Quantum Statistical Query Learning
- 👤 Speaker: Vojtěch Havlíček, IBM T.J. Watson Research Center
- 📅 Date & Time: Thursday 25 January 2024, 14:15 - 15:30
- 📍 Venue: MR9
Abstract
Joint work with Louis Schatzki (UIUC) and Srinivasan Arunachalam (IBM Almaden).
Statistical Query Learning (SQ) is a restriction of PAC learning in which learners form hypotheses by querying expectation values over the data distribution and labels. It is well known that SQ cannot learn the concept class of parities, even under uniform distribution. This shows that SQ is a restriction of PAC . Here we study a quantum generalization of SQ, quantum statistical query learning (QSQ) previously proposed by Arunachalam, Grilo and Yuen.

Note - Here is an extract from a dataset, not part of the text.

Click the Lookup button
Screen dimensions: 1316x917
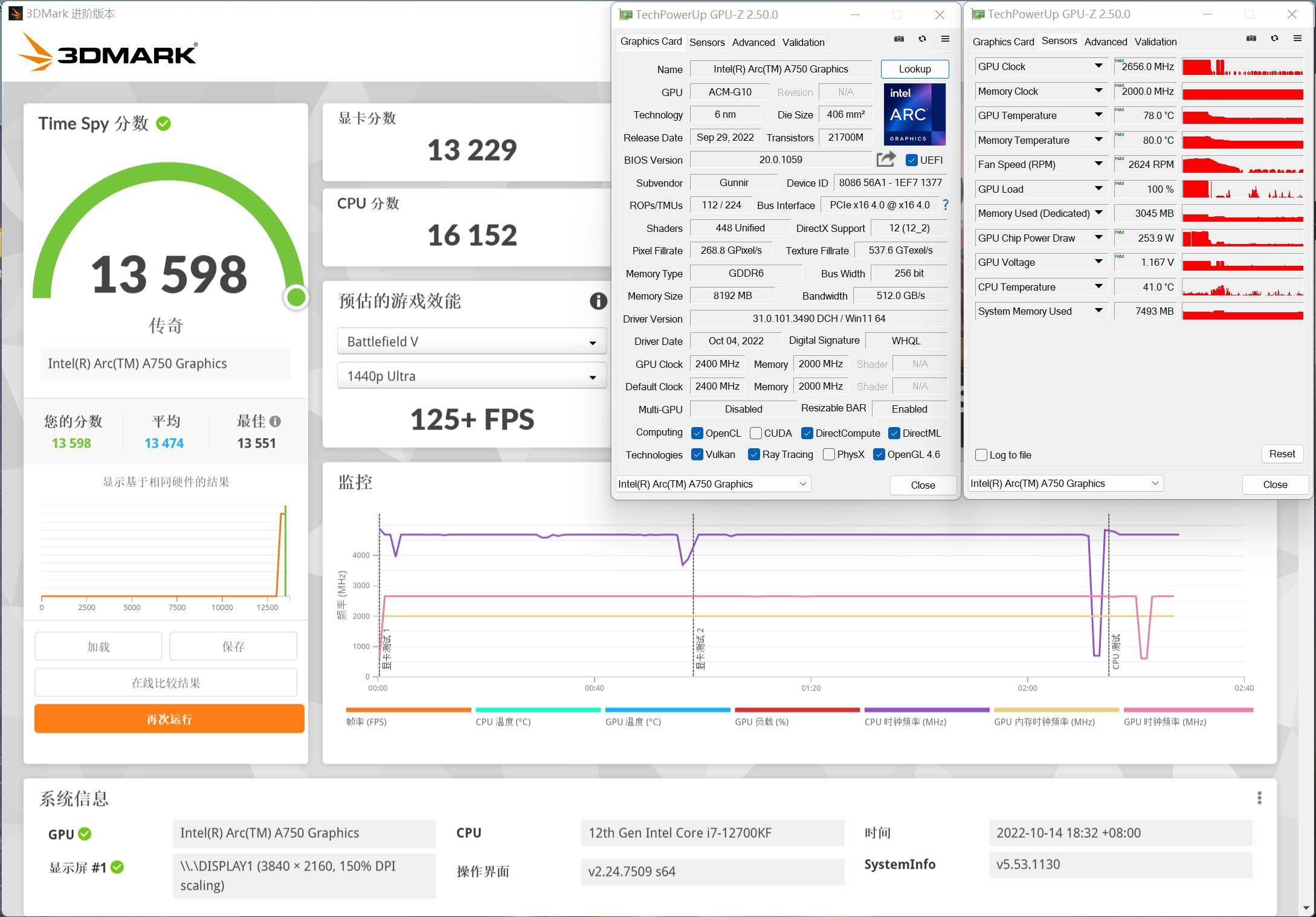click(914, 69)
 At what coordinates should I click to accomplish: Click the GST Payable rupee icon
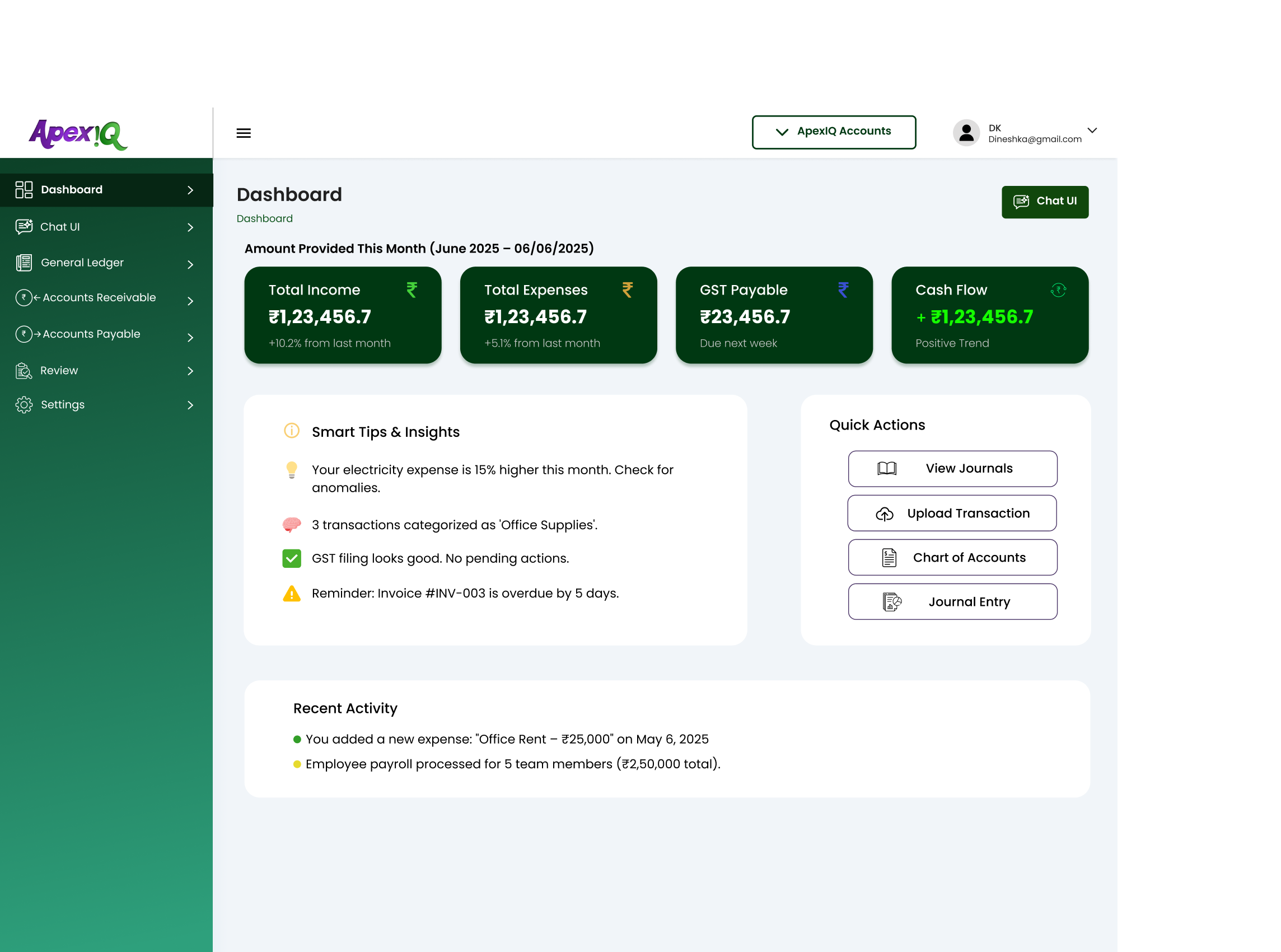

It has been shown that QSQ can efficiently learn parities and is therefore a stronger learning model than SQ. It was however open how it compares to (quantum) PAC learning model.
Our main result is a task that separates quantum PAC and QSQ . To prove it, we built on Feldman‘s work on statistical query learning to derive lower bounds on QSQ learning. I will discuss our result, give details about the lower bounding technique and outline some of its applications
Series This talk is part of the CQIF Seminar series.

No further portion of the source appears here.